Но в ХХ столетии более актуальным становится вопрос о самих границах художественного, а значит, прежние принципы подлинности утрачивают смысл. Метод постмодернизма — копии и пастиш, оригинальность превращается в динамическую категорию, а искусством может оказаться буквально что угодно. В мире репродукций и цифровых изображений понятие подлинника становится эфемерным.
Так что теперь, расходимся, искусства больше не будет? В чём секрет популярности взбудораживших арт-рынок невзаимозаменяемых NFT-токенов? И в какое будущее летит кот-печенье с гифки стоимостью в полмиллиона долларов?
Язык подлинности
Русские выражения с хештегом «истина» зачастую имеют специфическую этимологию на стыке права и садизма. Например, слово «подлинный» возводят к существительному «подлинник» — так называлась длинная палка, применявшаяся для выбивания признаний на допросах.
По похожей семантической модели образовано и прилагательное «подноготная»: потаенную правду можно было выведать, загоняя несчастному иголки под ногти.
Впоследствии слово «подлинный» приобрело значение ‘истинный’, ‘настоящий’. Такой предмет совпадает с самим собой, в отличие от поддельного, который лишь «притворяется», создавая видимость.
В международном поле также используется термин «аутентичный», восходящий к греческому authentikos (autos, «тот самый»).
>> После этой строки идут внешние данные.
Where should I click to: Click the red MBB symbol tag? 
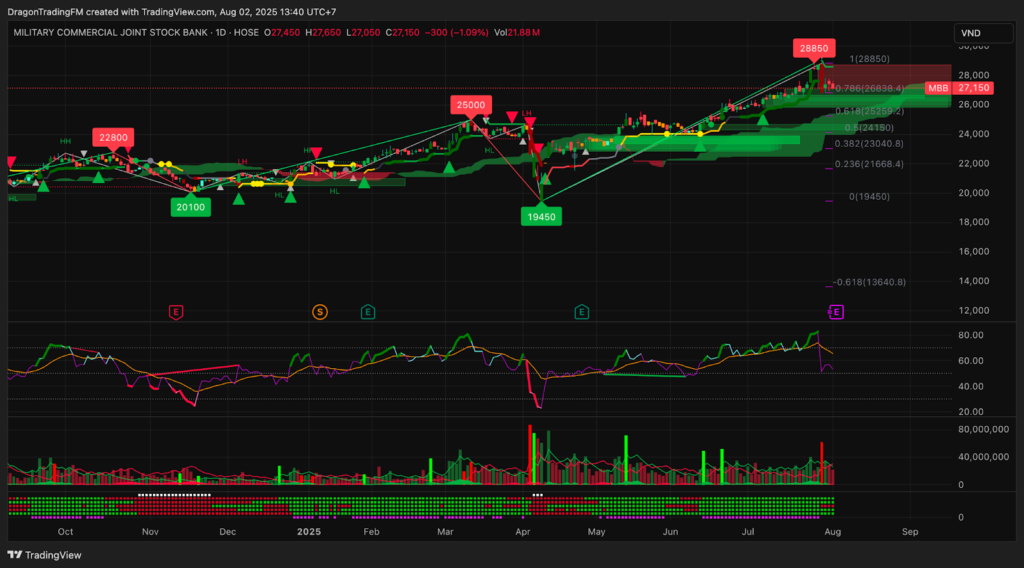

Ему родственно латинское auctor — «творец, создатель, виновник, деятель». Автор в искусстве и актор в социально-политических науках, таким образом, сближаются: оба выступают источником действия. А идея подлинности (требующая доказательства, что предмет или поступок есть «продукт» конкретного человека) тесно связана с концептом награды и наказания, с мифом о гении и злодействе. Права на произведение принадлежат художнику, по крайней мере изначально; совершивший преступление несет за него ответственность.
В отличие от аутентичного объекта, идентичный (от латинского idem, «то же самое», «такое же») повторяет внешние черты, структуру, а иногда даже химический состав другого. В этом случае возникают отношения тождества, полного подобия.
Однако сущность у оригинала и у копии разная, поскольку первый, в силу своей природы, всегда остается собой, сохраняя идентичные форму и содержание.
В ряде случаев предмет, «идентичный натуральному», но не являющийся таковым, может быть признан фальшивым, поддельным.
Таков классический терминологический аппарат концепций подлинности. На протяжении истории эти парадигмы и их ключевые понятия (творчество, автор, границы искусства) неоднократно пересматривались и причудливо менялись в разных культурных контекстах.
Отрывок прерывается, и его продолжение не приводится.